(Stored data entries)
[Start of Attachment]

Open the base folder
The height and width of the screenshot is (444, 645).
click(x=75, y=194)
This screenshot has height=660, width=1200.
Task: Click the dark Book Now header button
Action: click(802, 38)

[End of Attachment]

__EXERCISE DESCRIPTION__
Nothing should be missing: every line above must be reproduced exactly.

__COMPLETED EXERCISE__
Open the base folder
The height and width of the screenshot is (444, 645).
click(x=75, y=194)
This screenshot has height=660, width=1200.
Task: Click the dark Book Now header button
Action: click(802, 38)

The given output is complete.